## Input material
++++++++++++++++++++

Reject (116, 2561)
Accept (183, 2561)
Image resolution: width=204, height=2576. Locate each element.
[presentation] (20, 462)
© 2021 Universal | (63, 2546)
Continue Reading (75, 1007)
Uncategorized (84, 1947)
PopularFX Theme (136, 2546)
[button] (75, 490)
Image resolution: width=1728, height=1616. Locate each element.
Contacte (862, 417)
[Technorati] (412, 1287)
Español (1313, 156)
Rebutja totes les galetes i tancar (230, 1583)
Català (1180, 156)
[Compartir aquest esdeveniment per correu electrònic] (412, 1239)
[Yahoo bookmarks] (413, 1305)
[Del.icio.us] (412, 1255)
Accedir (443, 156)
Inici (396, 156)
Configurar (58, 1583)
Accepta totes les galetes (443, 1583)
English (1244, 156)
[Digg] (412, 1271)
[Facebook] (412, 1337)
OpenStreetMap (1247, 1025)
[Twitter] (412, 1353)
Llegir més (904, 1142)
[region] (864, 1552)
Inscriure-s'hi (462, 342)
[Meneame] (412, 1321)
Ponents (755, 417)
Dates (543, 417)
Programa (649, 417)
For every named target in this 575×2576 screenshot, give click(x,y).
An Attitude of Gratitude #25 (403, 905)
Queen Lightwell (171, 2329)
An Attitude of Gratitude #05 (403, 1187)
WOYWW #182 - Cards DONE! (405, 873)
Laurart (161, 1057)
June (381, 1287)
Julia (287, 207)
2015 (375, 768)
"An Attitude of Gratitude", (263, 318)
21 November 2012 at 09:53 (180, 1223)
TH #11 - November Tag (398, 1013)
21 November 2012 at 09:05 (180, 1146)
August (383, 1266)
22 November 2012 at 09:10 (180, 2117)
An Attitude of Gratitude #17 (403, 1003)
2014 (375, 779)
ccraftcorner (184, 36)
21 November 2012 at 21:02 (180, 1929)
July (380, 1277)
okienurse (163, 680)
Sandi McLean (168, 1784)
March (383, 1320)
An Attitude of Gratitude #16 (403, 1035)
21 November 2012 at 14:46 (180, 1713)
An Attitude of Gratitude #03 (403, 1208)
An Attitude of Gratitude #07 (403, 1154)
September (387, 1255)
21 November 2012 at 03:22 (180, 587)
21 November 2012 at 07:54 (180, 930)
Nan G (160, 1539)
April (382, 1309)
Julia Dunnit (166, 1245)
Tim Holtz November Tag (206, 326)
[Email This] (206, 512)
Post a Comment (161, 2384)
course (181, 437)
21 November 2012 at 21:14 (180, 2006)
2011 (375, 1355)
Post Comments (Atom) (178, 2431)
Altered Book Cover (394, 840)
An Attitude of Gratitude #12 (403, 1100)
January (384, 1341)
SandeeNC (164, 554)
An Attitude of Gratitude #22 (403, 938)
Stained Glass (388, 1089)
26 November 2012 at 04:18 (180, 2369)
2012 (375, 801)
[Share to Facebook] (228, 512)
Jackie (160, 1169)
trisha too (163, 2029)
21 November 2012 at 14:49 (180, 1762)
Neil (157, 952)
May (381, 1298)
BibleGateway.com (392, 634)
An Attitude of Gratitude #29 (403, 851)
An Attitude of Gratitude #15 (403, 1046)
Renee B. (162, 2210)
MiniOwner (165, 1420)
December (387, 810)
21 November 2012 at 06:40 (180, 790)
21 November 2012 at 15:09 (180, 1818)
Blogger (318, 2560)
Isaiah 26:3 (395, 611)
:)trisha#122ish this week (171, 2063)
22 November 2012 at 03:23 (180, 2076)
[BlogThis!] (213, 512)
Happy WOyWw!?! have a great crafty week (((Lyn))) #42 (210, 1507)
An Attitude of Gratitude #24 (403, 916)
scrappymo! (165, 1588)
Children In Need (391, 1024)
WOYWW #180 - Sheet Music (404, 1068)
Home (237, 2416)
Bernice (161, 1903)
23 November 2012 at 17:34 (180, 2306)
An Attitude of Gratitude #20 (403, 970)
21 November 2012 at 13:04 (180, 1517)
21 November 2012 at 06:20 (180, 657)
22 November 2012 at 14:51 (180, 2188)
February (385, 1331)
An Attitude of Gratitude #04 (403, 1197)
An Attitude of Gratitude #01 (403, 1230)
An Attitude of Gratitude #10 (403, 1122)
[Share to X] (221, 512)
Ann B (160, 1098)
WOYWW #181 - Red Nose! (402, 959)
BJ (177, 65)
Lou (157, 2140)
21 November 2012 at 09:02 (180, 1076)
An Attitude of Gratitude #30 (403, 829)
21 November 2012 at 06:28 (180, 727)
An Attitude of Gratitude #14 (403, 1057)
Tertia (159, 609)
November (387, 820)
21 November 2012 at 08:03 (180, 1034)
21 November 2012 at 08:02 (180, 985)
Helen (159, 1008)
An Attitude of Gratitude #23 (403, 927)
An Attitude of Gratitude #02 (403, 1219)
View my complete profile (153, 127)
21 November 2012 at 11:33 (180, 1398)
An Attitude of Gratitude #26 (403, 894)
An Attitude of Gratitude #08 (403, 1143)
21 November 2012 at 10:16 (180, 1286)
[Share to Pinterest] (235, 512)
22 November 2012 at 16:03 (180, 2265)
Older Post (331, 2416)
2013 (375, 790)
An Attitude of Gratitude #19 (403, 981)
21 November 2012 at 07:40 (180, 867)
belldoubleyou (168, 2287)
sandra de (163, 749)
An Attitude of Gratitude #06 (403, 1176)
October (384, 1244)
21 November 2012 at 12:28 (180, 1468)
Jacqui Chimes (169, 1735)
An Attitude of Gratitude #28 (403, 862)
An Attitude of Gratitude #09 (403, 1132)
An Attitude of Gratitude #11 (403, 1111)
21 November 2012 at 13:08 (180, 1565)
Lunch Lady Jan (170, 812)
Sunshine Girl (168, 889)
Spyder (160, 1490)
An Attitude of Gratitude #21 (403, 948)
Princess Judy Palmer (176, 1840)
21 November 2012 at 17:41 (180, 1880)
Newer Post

++++++++++++++++++++

Reply with the complete records, restated exactly.

## Exercise response
Reject (116, 2561)
Accept (183, 2561)
Image resolution: width=204, height=2576. Locate each element.
[presentation] (20, 462)
© 2021 Universal | (63, 2546)
Continue Reading (75, 1007)
Uncategorized (84, 1947)
PopularFX Theme (136, 2546)
[button] (75, 490)
Image resolution: width=1728, height=1616. Locate each element.
Contacte (862, 417)
[Technorati] (412, 1287)
Español (1313, 156)
Rebutja totes les galetes i tancar (230, 1583)
Català (1180, 156)
[Compartir aquest esdeveniment per correu electrònic] (412, 1239)
[Yahoo bookmarks] (413, 1305)
[Del.icio.us] (412, 1255)
Accedir (443, 156)
Inici (396, 156)
Configurar (58, 1583)
Accepta totes les galetes (443, 1583)
English (1244, 156)
[Digg] (412, 1271)
[Facebook] (412, 1337)
OpenStreetMap (1247, 1025)
[Twitter] (412, 1353)
Llegir més (904, 1142)
[region] (864, 1552)
Inscriure-s'hi (462, 342)
[Meneame] (412, 1321)
Ponents (755, 417)
Dates (543, 417)
Programa (649, 417)
For every named target in this 575×2576 screenshot, give click(x,y).
An Attitude of Gratitude #25 (403, 905)
Queen Lightwell (171, 2329)
An Attitude of Gratitude #05 (403, 1187)
WOYWW #182 - Cards DONE! (405, 873)
Laurart (161, 1057)
June (381, 1287)
Julia (287, 207)
2015 (375, 768)
"An Attitude of Gratitude", (263, 318)
21 November 2012 at 09:53 (180, 1223)
TH #11 - November Tag (398, 1013)
21 November 2012 at 09:05 (180, 1146)
August (383, 1266)
22 November 2012 at 09:10 (180, 2117)
An Attitude of Gratitude #17 (403, 1003)
2014 (375, 779)
ccraftcorner (184, 36)
21 November 2012 at 21:02 (180, 1929)
July (380, 1277)
okienurse (163, 680)
Sandi McLean (168, 1784)
March (383, 1320)
An Attitude of Gratitude #16 (403, 1035)
21 November 2012 at 14:46 (180, 1713)
An Attitude of Gratitude #03 (403, 1208)
An Attitude of Gratitude #07 (403, 1154)
September (387, 1255)
21 November 2012 at 03:22 (180, 587)
21 November 2012 at 07:54 (180, 930)
Nan G (160, 1539)
April (382, 1309)
Julia Dunnit (166, 1245)
Tim Holtz November Tag (206, 326)
[Email This] (206, 512)
Post a Comment (161, 2384)
course (181, 437)
21 November 2012 at 21:14 (180, 2006)
2011 (375, 1355)
Post Comments (Atom) (178, 2431)
Altered Book Cover (394, 840)
An Attitude of Gratitude #12 (403, 1100)
January (384, 1341)
SandeeNC (164, 554)
An Attitude of Gratitude #22 (403, 938)
Stained Glass (388, 1089)
26 November 2012 at 04:18 (180, 2369)
2012 (375, 801)
[Share to Facebook] (228, 512)
Jackie (160, 1169)
trisha too (163, 2029)
21 November 2012 at 14:49 (180, 1762)
Neil (157, 952)
May (381, 1298)
BibleGateway.com (392, 634)
An Attitude of Gratitude #29 (403, 851)
An Attitude of Gratitude #15 (403, 1046)
Renee B. (162, 2210)
MiniOwner (165, 1420)
December (387, 810)
21 November 2012 at 06:40 (180, 790)
21 November 2012 at 15:09 (180, 1818)
Blogger (318, 2560)
Isaiah 26:3 (395, 611)
:)trisha#122ish this week (171, 2063)
22 November 2012 at 03:23 (180, 2076)
[BlogThis!] (213, 512)
Happy WOyWw!?! have a great crafty week (((Lyn))) #42 (210, 1507)
An Attitude of Gratitude #24 (403, 916)
scrappymo! (165, 1588)
Children In Need (391, 1024)
WOYWW #180 - Sheet Music (404, 1068)
Home (237, 2416)
Bernice (161, 1903)
23 November 2012 at 17:34 (180, 2306)
An Attitude of Gratitude #20 (403, 970)
21 November 2012 at 13:04 (180, 1517)
21 November 2012 at 06:20 (180, 657)
22 November 2012 at 14:51 (180, 2188)
February (385, 1331)
An Attitude of Gratitude #04 (403, 1197)
An Attitude of Gratitude #01 (403, 1230)
An Attitude of Gratitude #10 (403, 1122)
[Share to X] (221, 512)
Ann B (160, 1098)
WOYWW #181 - Red Nose! (402, 959)
BJ (177, 65)
Lou (157, 2140)
21 November 2012 at 09:02 (180, 1076)
An Attitude of Gratitude #30 (403, 829)
21 November 2012 at 06:28 (180, 727)
An Attitude of Gratitude #14 (403, 1057)
Tertia (159, 609)
November (387, 820)
21 November 2012 at 08:03 (180, 1034)
21 November 2012 at 08:02 (180, 985)
Helen (159, 1008)
An Attitude of Gratitude #23 (403, 927)
An Attitude of Gratitude #02 (403, 1219)
View my complete profile (153, 127)
21 November 2012 at 11:33 (180, 1398)
An Attitude of Gratitude #26 (403, 894)
An Attitude of Gratitude #08 (403, 1143)
21 November 2012 at 10:16 (180, 1286)
[Share to Pinterest] (235, 512)
22 November 2012 at 16:03 (180, 2265)
Older Post (331, 2416)
2013 (375, 790)
An Attitude of Gratitude #19 (403, 981)
21 November 2012 at 07:40 (180, 867)
belldoubleyou (168, 2287)
sandra de (163, 749)
An Attitude of Gratitude #06 (403, 1176)
October (384, 1244)
21 November 2012 at 12:28 (180, 1468)
Jacqui Chimes (169, 1735)
An Attitude of Gratitude #28 (403, 862)
An Attitude of Gratitude #09 (403, 1132)
An Attitude of Gratitude #11 (403, 1111)
21 November 2012 at 13:08 (180, 1565)
Lunch Lady Jan (170, 812)
Sunshine Girl (168, 889)
Spyder (160, 1490)
An Attitude of Gratitude #21 (403, 948)
Princess Judy Palmer (176, 1840)
21 November 2012 at 17:41 (180, 1880)
Newer Post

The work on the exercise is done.